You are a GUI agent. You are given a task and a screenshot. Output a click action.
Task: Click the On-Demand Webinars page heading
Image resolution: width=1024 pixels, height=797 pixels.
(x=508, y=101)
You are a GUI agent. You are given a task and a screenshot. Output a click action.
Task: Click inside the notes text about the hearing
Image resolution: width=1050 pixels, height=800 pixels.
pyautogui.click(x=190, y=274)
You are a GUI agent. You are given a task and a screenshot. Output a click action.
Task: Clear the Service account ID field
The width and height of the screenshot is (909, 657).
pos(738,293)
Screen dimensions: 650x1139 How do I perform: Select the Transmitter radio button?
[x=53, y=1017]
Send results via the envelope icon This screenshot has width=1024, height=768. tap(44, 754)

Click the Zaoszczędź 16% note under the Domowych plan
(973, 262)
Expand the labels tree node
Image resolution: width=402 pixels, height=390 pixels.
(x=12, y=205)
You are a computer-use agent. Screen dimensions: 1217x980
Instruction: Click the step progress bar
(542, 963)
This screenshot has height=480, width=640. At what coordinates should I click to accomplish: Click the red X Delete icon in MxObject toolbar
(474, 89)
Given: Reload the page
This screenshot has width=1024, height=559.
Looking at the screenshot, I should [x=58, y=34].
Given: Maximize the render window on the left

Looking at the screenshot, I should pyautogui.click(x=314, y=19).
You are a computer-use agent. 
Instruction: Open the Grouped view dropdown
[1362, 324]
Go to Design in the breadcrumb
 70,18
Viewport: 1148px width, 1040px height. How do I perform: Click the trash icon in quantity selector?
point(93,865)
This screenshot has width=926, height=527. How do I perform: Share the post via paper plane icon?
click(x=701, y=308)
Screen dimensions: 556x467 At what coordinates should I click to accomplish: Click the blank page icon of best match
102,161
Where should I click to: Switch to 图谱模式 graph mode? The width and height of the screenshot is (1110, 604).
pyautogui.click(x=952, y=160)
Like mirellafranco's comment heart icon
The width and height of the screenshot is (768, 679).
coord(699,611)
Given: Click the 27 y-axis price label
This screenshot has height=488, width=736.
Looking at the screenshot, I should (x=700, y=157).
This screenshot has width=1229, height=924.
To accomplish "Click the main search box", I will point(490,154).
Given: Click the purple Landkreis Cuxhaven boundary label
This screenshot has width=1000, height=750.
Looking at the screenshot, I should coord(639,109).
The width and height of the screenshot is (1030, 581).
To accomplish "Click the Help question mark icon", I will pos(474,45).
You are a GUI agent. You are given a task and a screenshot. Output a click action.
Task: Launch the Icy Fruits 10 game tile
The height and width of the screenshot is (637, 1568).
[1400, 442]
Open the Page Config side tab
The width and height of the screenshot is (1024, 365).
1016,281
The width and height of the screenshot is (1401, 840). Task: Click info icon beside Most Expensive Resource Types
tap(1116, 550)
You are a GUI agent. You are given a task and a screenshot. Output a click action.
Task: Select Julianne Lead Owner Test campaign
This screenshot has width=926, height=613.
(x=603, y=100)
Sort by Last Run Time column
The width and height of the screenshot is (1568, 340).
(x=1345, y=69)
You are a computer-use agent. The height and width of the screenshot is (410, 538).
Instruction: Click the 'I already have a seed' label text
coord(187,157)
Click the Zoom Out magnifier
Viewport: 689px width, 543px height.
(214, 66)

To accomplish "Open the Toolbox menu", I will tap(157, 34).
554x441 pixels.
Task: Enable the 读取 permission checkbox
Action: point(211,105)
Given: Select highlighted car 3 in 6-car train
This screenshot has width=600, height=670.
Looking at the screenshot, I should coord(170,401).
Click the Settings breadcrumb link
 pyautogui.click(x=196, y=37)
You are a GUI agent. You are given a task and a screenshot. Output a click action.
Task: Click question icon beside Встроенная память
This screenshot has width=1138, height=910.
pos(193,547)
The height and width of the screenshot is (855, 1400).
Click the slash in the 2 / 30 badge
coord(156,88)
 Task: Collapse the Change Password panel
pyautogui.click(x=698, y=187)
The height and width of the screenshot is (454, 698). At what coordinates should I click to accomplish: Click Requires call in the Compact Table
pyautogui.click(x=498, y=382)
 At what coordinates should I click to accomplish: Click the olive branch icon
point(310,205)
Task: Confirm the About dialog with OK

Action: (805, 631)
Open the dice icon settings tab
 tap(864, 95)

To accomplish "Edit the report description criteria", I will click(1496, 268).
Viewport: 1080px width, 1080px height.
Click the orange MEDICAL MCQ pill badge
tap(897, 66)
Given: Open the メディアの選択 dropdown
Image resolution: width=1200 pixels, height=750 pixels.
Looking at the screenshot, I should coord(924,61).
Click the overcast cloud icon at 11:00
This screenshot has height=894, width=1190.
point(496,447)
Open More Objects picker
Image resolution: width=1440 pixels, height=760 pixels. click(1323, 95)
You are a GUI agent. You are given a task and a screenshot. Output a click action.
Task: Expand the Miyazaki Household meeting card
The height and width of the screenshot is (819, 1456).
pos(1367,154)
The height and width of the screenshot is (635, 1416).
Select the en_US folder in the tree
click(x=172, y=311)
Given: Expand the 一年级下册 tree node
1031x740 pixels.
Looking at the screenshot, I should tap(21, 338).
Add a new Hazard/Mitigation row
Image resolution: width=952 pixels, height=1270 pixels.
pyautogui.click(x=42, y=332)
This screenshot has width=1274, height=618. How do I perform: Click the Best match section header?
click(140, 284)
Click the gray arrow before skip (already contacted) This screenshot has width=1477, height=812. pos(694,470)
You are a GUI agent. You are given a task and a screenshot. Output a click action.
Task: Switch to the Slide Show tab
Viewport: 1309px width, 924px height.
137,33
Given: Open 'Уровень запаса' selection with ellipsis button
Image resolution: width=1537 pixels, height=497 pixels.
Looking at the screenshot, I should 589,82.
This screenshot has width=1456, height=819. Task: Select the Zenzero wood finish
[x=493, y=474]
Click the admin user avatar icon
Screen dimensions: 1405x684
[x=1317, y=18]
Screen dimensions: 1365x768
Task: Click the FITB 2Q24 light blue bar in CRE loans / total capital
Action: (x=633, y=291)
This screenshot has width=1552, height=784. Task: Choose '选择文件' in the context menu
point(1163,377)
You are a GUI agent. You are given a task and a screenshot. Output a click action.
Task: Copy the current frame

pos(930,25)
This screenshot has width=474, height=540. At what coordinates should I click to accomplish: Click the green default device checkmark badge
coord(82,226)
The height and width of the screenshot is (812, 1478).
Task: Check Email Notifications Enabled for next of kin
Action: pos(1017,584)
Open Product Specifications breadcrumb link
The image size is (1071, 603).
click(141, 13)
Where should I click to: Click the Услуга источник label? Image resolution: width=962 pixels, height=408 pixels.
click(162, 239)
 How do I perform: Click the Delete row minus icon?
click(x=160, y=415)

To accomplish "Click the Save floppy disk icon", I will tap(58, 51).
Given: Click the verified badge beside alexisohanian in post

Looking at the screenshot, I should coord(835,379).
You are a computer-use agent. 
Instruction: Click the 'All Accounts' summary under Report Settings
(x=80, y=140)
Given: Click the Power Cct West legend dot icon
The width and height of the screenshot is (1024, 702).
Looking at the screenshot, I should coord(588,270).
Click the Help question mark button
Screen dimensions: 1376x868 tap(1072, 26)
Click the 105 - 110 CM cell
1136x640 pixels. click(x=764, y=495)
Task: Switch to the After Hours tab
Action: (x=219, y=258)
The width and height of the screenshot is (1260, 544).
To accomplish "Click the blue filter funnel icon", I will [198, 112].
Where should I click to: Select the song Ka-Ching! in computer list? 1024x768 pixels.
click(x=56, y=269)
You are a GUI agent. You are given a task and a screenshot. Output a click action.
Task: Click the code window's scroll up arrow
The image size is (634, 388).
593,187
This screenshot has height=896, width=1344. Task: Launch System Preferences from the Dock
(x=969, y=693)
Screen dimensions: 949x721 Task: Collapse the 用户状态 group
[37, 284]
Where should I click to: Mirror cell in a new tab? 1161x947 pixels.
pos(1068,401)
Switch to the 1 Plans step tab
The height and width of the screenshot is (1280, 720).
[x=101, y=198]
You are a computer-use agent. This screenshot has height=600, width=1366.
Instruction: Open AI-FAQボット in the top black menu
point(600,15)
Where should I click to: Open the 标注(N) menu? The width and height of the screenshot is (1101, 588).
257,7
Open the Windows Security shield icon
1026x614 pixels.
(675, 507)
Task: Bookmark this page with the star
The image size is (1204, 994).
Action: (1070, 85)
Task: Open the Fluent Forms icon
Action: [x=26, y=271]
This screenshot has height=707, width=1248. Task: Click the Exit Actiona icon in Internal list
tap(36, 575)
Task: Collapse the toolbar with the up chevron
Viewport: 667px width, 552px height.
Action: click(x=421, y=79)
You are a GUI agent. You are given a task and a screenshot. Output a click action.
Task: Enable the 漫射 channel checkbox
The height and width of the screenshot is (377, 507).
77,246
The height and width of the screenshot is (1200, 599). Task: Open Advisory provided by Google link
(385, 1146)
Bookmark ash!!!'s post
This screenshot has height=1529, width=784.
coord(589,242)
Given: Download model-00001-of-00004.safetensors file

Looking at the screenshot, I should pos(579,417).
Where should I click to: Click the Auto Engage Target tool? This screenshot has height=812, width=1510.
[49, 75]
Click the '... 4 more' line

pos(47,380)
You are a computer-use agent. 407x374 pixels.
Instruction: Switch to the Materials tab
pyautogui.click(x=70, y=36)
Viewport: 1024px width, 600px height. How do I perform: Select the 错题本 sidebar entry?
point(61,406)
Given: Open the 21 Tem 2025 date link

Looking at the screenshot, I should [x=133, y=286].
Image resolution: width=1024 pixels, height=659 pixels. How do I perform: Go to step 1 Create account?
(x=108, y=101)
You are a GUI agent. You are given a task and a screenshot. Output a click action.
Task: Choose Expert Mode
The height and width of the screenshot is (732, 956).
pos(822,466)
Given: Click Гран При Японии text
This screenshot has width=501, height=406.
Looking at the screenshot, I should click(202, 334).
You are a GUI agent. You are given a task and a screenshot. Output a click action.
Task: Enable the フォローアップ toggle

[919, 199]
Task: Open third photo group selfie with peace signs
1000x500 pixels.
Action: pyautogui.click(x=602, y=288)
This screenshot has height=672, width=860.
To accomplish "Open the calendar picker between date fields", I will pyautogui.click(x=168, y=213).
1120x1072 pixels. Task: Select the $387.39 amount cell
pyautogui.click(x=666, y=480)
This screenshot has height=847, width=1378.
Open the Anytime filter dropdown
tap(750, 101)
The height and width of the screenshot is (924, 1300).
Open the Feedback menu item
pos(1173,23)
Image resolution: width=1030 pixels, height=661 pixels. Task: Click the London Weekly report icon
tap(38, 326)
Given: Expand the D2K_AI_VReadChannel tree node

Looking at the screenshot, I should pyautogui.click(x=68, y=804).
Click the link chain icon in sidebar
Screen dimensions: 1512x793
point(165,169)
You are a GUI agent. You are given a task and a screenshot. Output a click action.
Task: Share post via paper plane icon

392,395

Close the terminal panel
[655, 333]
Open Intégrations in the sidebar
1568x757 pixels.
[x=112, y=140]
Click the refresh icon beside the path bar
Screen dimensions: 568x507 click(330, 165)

********

ACTIVITY:
Scan the listing above and copy all lines containing the word "arrow".

OUTPUT FOR THIS TASK:
Click the gray arrow before skip (already contacted) This screenshot has width=1477, height=812. pos(694,470)
Task: Click the code window's scroll up arrow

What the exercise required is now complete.